··· Document section

Once the "steady" has been learned it can be used at any stage, whether the dog is running or walking towards stock. It's certainly a very handy command to have in the collection.
Driving sheep away from you is the “walk up” action in reverse. So teach this after the walk-up had been learned. Doing it in a race is ideal where it's easy to check any excess heading moves by the dog. Keep calling it back to you if it gets too far on the wings of the mob.
Switching the huntaway bark On and Off
Huntaways usually have a strong instinct to bark. All you need to get a pup to bark is excite it when among stock. Clap your hands and when it barks give a "speak up" command, and an appropriate whistle. Make the whistle command simple and easy to perform, as you'll be using it a lot. Giving plenty of reward for success is vital.
An occasional well-bred pup fails to bark and this can be very frustrating. About all you can do is to get it excited among other barking huntaways wait for the magic sound to appear. When it does, praise like mad. Trying to stimulate the dog by barking yourself is not very effective, and makes your work mates wonder about you! If a Huntaway doesn’t bark naturally, seek help from the breeder or an experienced dog handler.

······
··· The data

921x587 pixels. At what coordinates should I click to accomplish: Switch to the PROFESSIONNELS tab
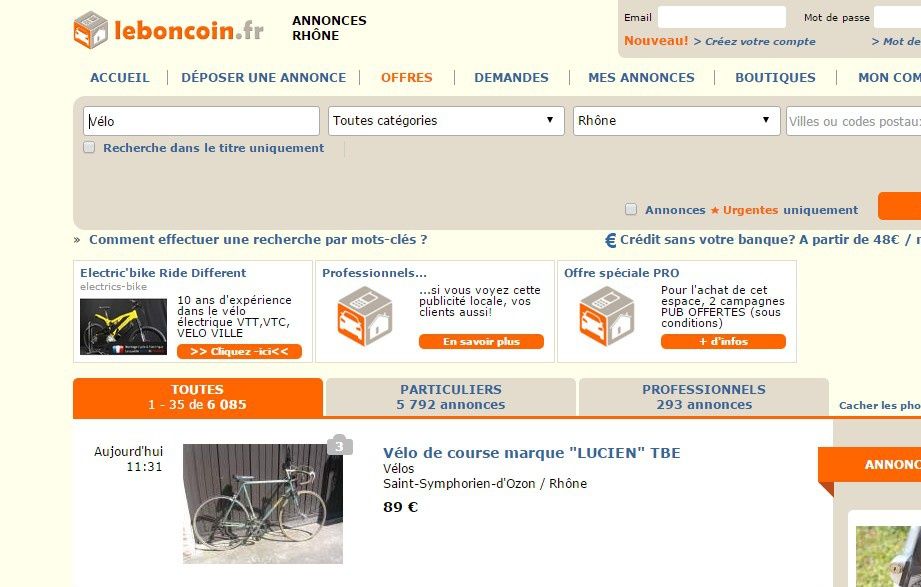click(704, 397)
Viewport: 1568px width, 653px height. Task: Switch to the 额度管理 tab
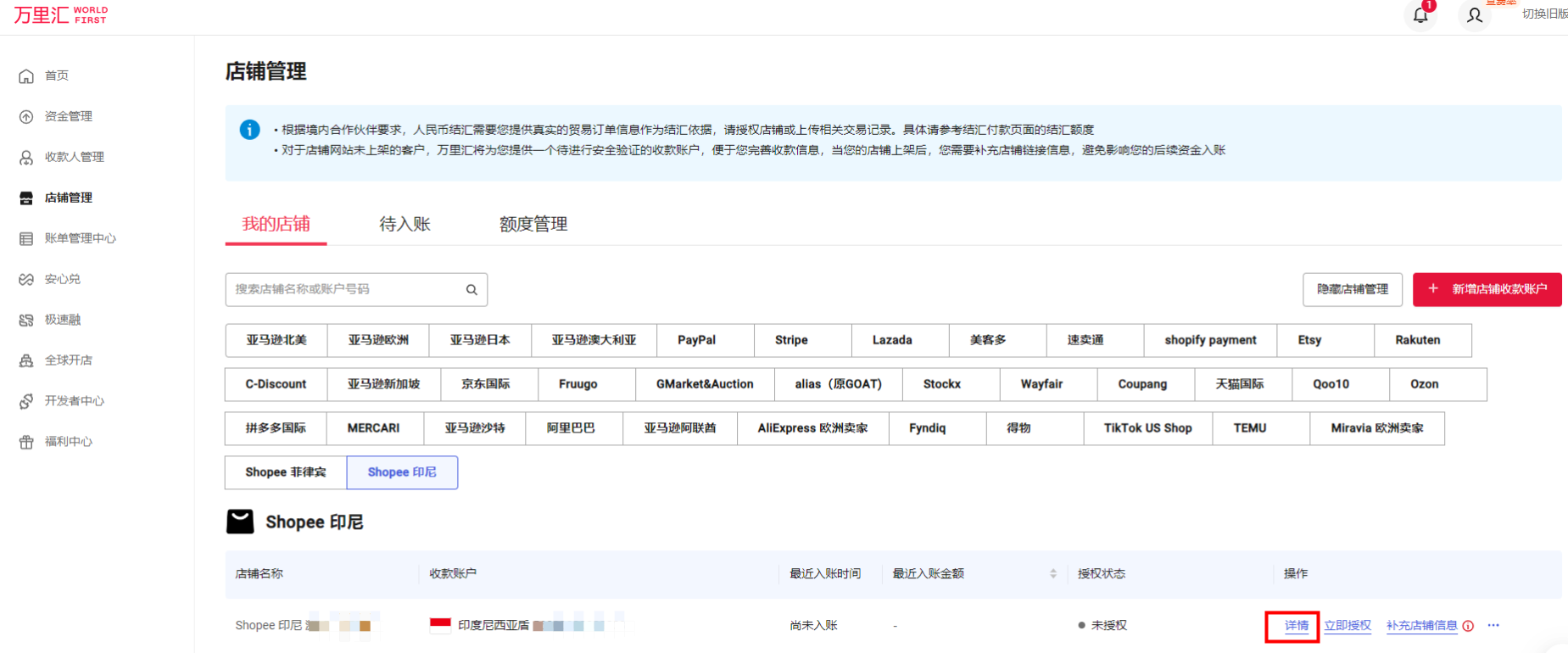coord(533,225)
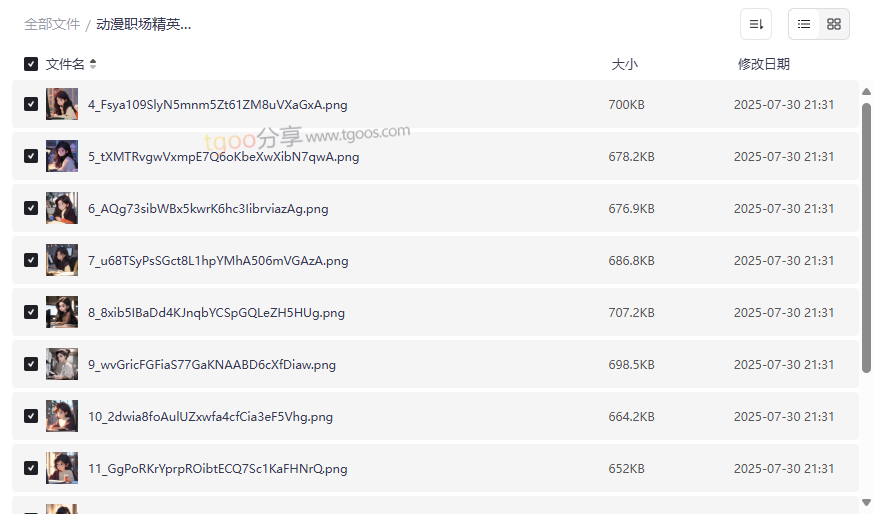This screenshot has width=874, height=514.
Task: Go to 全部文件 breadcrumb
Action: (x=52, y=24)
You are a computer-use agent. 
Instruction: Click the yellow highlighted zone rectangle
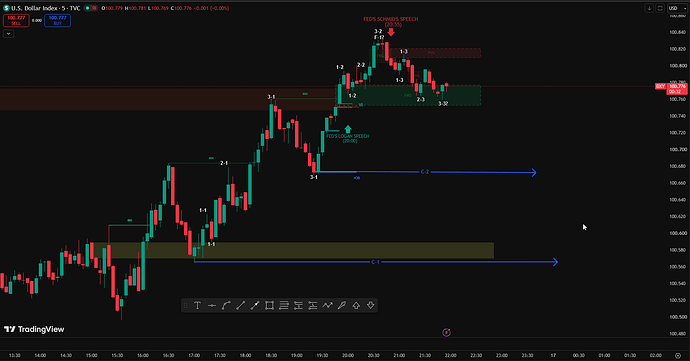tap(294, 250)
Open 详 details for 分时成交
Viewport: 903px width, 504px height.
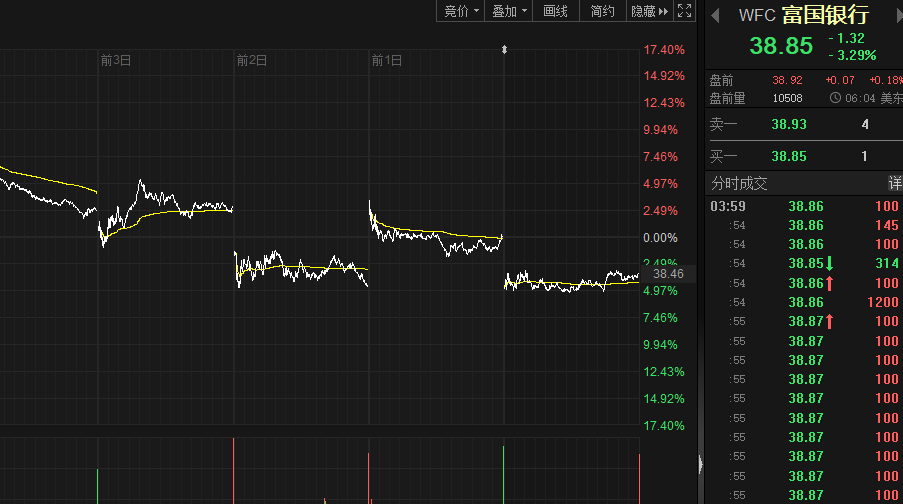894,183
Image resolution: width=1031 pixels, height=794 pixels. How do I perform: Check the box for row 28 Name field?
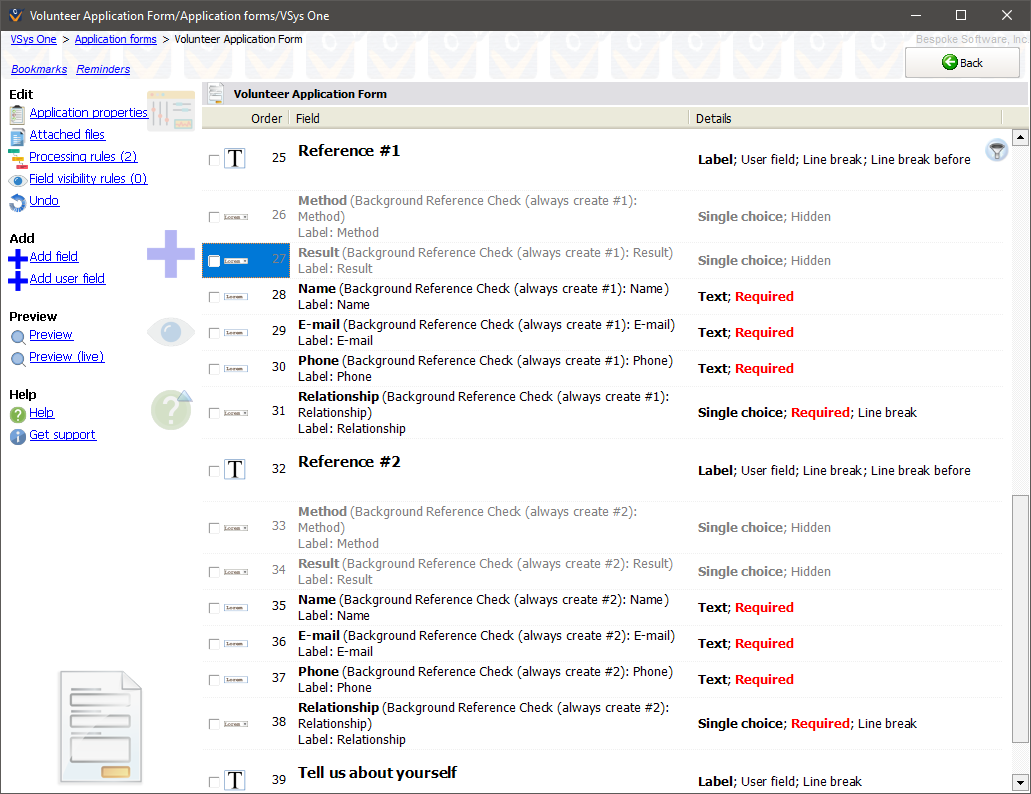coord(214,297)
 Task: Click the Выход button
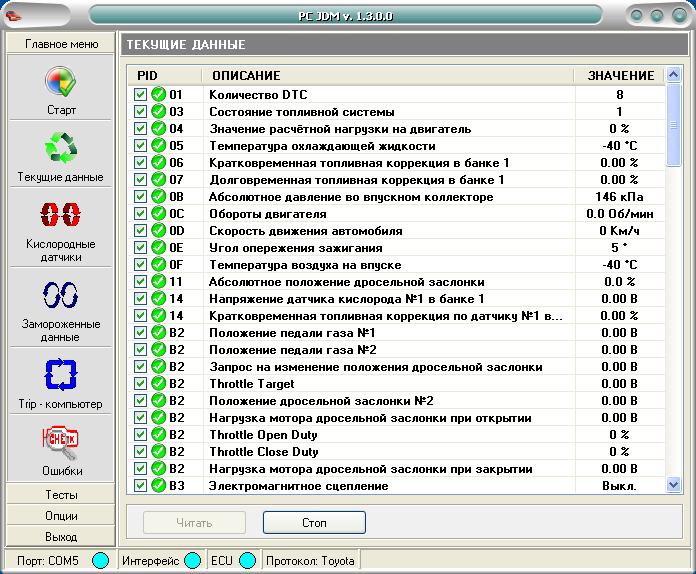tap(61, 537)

······

> **Task 1**
Answer these from the text on training huntaway dogs:
(a) Driving sheep away from you is the reverse of which action?
(b) What spoken command should you give when a pup barks?
(c) If a Huntaway doesn't bark naturally, whose help should you seek?
> **Task 2**
Write the next part of the text on training huntaway dogs, starting after its final sentence.

> **Written answer 1**
(a) The "walk up" action.
(b) "Speak up."
(c) The breeder's or an experienced dog handler's.

> **Written answer 2**
Barking should have an off switch too. It can drive you mad in sheep yards, when doing jobs that require concentration if dogs will not shut up. They need to be taught a "shut up" command or the stop work command below.
"Stop work" command
This is the most important command of the whole collection! More stock have been run to exhaustion, shepherds blown their heart valves and guaranteed an appointment with your maker. So many dogs have been beaten to within a whisker of their lives by failure to get this command to work. Get the command properly understood before you risk a day with stock in open country.
The command can vary from a "that'll do" to "way leggo" or whatever you like. Most dogs will learn this quickly if given with a firm voice with the threat of a reprimand. But hard keen dogs may need extra tuition to get the message through.
Walking away while giving the command sometimes helps a young dog, giving it the message that you are going home, so it should think about doing the same.
This is a very useful command as often you want a dog to get out of the pen or yard or wherever it happens to be. It's another way of saying, "the job is over so remove yourself". Often if the dog stays where it is, problems will occur.
A dog will soon learn this if physically removed giving the command. If dog is slow to learn, chase it out while giving the command, or again the shock of a nearby stone hitting a solid object nearby will help defiant or over-keen dogs to remember.
Training dogs for high performance dog trials demands a lot more control than described above. Trainers of top huntaways teach their dogs directions and to "face up" or always look at the stock. They do this by driving them in a harness like a horse.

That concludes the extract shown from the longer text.